• THE TASK:
Would it be possible to output exactly, and only, the lines below from the one holding "Task: Open the hamburger menu icon" to the last line, both included, with every picture left out?

• Source data:
※

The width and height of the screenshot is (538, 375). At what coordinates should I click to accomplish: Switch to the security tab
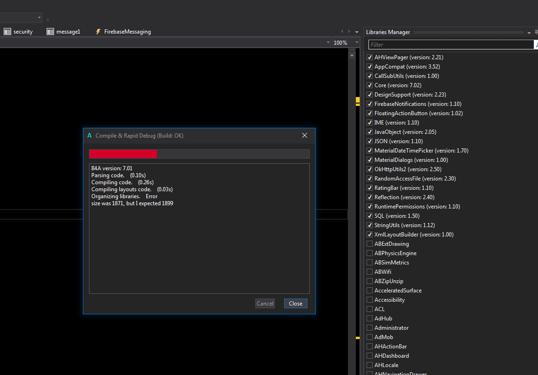(22, 32)
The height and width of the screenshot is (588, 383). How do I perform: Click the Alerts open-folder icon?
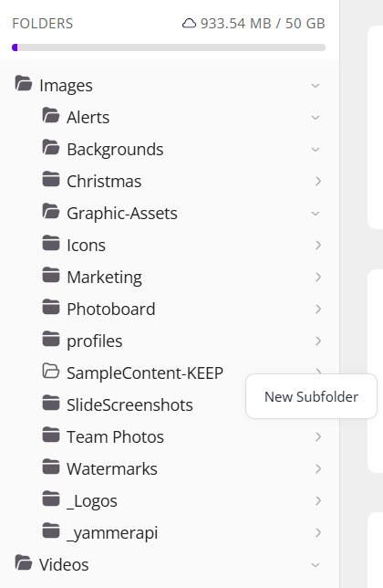(x=50, y=115)
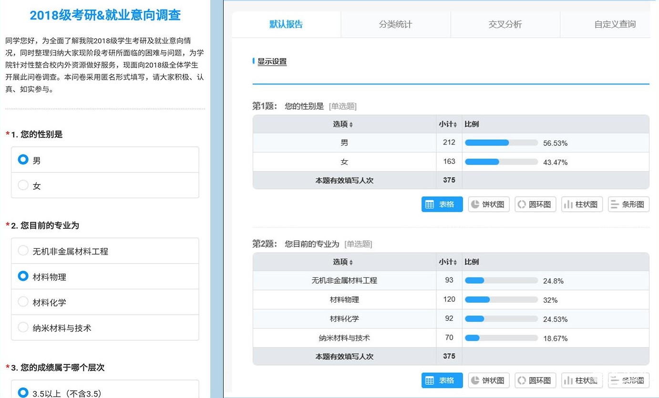
Task: Sort question 1 by the 选项 column
Action: [x=343, y=124]
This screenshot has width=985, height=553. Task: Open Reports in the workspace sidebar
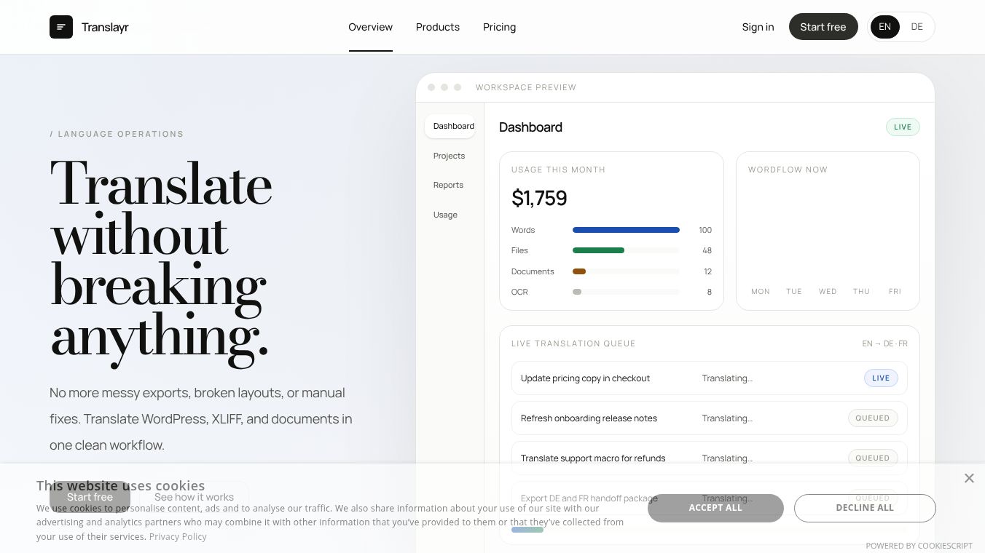coord(448,185)
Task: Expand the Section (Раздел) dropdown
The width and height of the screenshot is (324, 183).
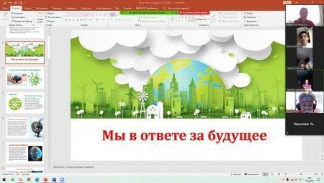Action: 50,21
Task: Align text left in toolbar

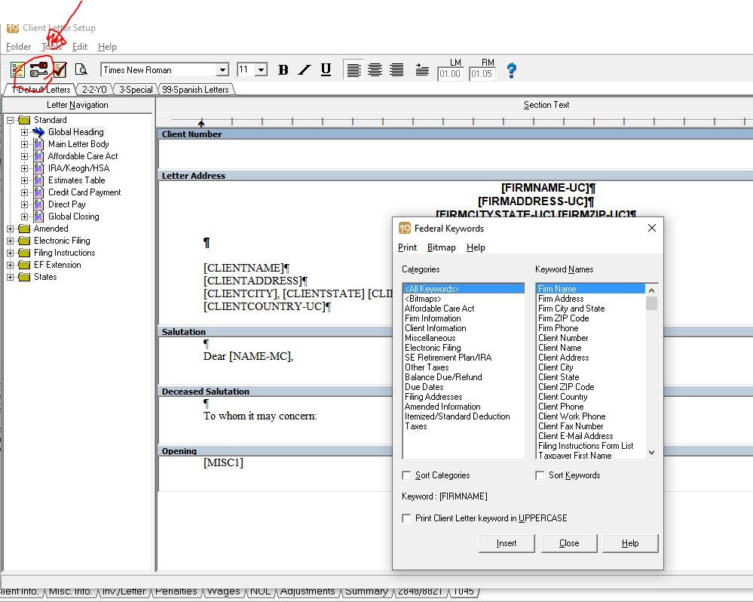Action: pos(354,70)
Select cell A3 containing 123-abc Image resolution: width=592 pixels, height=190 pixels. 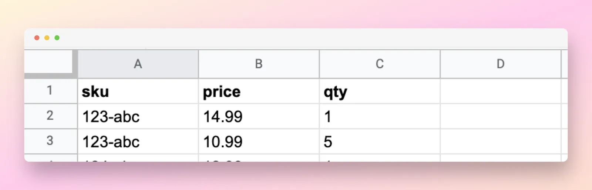138,141
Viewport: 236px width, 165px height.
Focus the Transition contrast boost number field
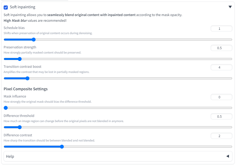pos(221,67)
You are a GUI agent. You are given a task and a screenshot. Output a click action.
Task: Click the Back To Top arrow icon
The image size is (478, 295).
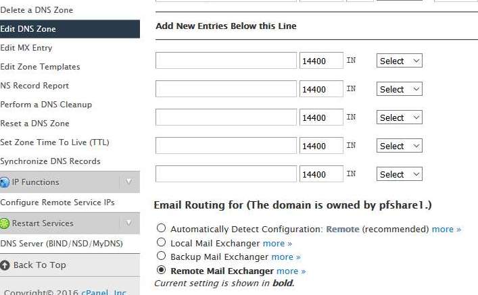point(5,265)
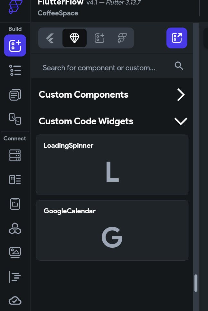Open the Custom Code lines icon
Screen dimensions: 208x311
click(15, 277)
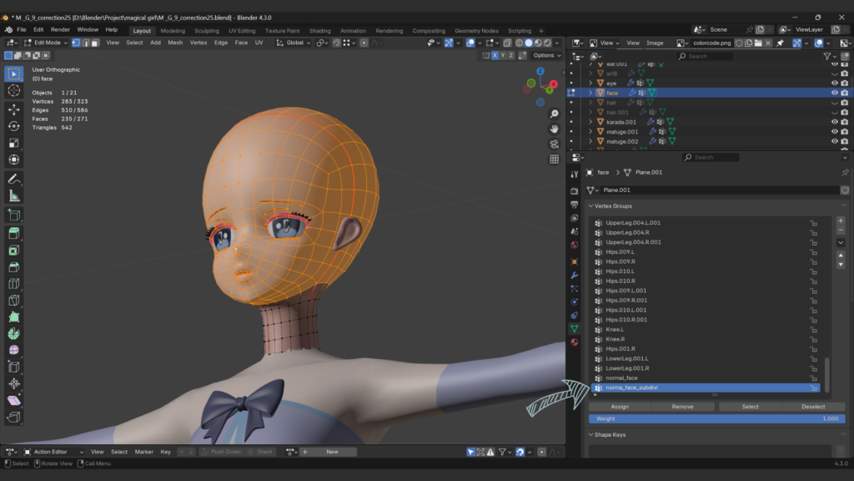
Task: Choose the Annotate pencil tool
Action: click(x=14, y=180)
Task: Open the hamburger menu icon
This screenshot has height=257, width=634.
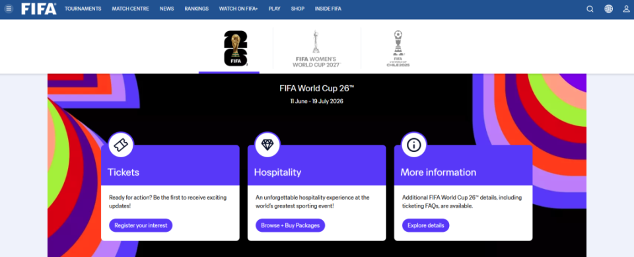Action: [9, 9]
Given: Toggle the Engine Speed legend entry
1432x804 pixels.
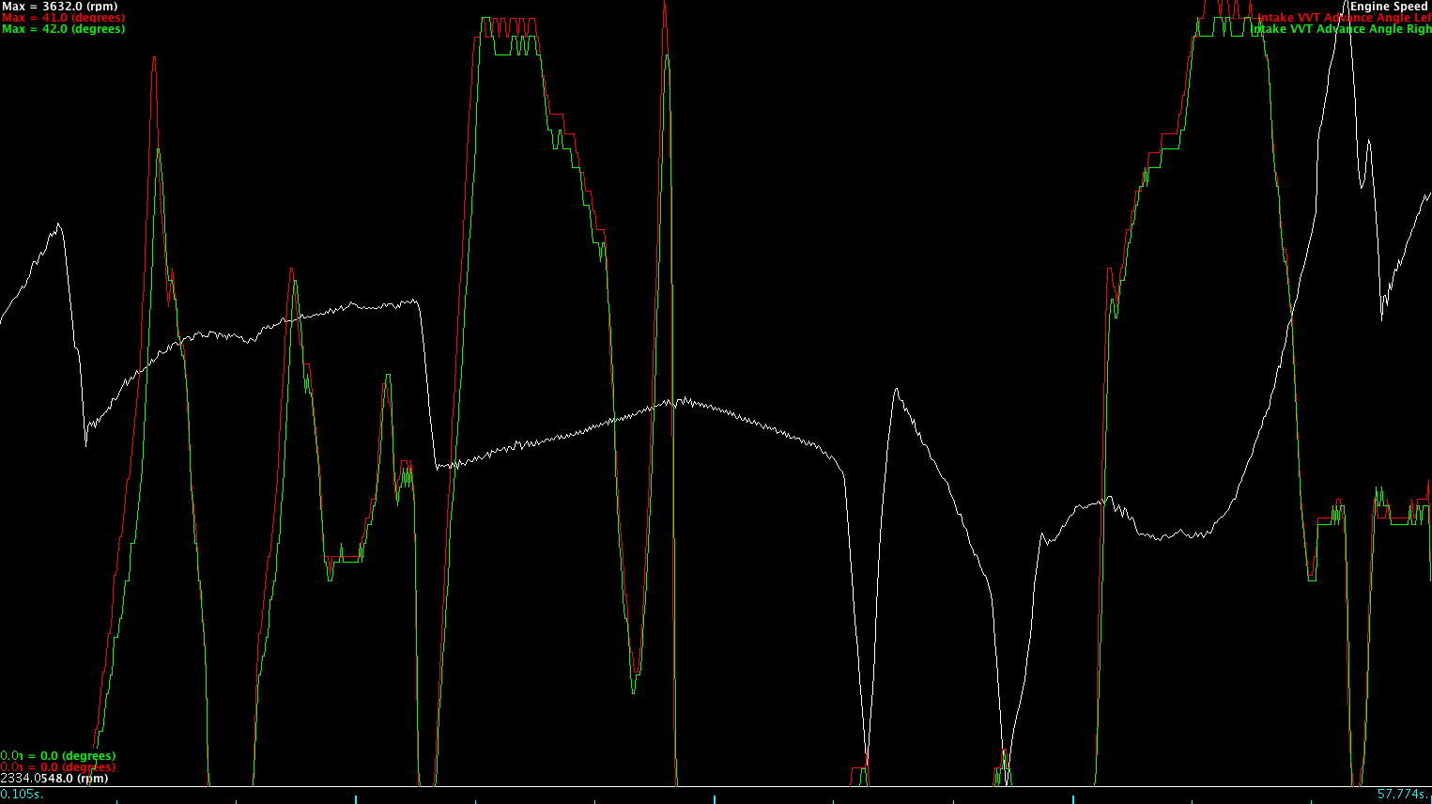Looking at the screenshot, I should [1388, 6].
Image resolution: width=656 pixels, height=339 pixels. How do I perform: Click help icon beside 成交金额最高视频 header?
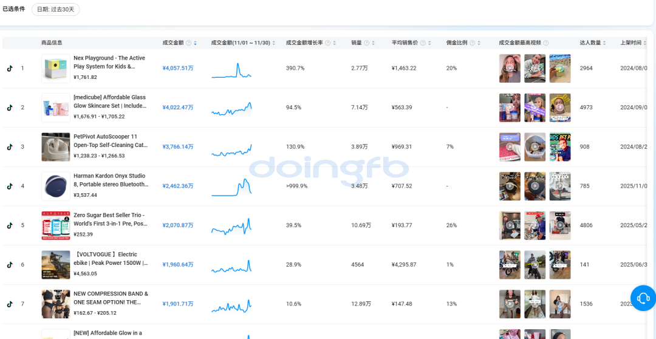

※

• THE ANSWER:
Task: Open the hamburger menu icon
This screenshot has height=257, width=634.
Action: [9, 9]
Given: Toggle the Engine Speed legend entry
1432x804 pixels.
Looking at the screenshot, I should [1388, 6].
Image resolution: width=656 pixels, height=339 pixels. How do I perform: Click help icon beside 成交金额最高视频 header?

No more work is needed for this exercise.